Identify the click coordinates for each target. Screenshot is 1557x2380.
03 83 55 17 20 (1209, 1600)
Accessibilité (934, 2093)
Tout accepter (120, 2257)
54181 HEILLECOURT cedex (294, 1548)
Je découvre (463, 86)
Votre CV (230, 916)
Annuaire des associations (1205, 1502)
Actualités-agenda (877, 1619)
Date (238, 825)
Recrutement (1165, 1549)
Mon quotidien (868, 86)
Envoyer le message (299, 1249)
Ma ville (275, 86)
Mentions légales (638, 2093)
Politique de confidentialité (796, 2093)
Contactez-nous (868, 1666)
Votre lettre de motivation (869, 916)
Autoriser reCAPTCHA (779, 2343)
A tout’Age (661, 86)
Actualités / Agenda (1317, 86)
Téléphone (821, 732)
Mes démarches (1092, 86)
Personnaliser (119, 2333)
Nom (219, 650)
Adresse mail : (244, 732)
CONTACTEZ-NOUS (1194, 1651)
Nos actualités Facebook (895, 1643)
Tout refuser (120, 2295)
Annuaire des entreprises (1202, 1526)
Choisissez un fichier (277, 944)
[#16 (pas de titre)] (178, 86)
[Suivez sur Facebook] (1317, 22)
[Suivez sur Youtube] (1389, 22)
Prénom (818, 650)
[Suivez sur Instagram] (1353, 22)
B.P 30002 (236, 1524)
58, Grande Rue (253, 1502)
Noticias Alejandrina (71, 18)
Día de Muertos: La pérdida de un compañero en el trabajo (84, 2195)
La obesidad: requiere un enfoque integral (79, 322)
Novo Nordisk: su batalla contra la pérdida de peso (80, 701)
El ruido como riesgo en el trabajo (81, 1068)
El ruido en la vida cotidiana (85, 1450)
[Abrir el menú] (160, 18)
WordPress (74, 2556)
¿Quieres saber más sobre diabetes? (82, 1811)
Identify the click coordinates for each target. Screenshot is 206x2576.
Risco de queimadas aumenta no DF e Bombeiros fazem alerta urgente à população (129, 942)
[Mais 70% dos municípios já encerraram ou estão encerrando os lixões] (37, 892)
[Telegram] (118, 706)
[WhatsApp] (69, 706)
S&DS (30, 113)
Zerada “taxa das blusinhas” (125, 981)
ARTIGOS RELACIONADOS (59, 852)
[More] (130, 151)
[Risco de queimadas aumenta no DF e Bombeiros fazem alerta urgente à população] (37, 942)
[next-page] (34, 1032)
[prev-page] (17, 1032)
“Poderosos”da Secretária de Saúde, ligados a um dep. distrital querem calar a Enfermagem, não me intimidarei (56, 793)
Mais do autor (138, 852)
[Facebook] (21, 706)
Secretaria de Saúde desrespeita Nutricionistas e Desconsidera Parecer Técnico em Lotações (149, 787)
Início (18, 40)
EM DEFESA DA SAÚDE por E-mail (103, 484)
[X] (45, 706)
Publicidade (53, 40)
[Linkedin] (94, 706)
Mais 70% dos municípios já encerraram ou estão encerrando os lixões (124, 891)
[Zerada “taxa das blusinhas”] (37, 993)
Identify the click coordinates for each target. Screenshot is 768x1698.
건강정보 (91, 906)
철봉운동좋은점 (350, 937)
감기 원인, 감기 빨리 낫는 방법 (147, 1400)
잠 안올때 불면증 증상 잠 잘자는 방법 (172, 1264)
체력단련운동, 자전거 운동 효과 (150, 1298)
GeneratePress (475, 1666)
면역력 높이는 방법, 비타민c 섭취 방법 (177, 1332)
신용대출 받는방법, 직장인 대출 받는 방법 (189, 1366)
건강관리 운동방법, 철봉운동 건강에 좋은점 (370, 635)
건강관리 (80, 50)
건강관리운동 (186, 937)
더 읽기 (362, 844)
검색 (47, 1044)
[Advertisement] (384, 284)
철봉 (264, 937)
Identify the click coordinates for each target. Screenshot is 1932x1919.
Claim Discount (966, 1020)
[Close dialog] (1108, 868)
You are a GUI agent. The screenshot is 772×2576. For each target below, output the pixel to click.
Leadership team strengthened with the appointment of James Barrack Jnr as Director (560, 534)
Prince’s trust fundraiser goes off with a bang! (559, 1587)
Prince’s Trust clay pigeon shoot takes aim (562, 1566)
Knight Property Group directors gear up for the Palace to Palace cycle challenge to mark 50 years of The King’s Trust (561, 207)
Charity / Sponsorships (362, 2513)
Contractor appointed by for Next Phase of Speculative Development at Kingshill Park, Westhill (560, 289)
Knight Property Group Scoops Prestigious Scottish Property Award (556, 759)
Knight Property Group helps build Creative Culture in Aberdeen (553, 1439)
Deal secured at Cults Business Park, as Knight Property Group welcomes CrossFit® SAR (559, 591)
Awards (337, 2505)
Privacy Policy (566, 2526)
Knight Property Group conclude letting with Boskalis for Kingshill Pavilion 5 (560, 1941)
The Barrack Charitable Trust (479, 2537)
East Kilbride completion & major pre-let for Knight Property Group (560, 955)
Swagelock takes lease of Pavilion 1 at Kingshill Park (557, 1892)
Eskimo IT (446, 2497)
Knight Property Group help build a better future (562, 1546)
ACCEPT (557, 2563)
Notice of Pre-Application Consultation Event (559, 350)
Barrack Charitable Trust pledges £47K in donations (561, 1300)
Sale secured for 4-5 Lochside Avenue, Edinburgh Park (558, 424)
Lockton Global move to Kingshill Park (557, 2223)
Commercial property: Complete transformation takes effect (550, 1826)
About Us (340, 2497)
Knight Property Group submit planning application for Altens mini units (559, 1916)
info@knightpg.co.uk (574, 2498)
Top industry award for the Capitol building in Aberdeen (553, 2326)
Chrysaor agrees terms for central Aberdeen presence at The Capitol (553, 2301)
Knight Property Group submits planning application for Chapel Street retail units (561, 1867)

○ ○ ○ ○ ○

§ ASSIGNMENT: If a line in the data contains the string "Barrack", copy it.

§ ANSWER SECTION:
Leadership team strengthened with the appointment of James Barrack Jnr as Director (560, 534)
The Barrack Charitable Trust (479, 2537)
Barrack Charitable Trust pledges £47K in donations (561, 1300)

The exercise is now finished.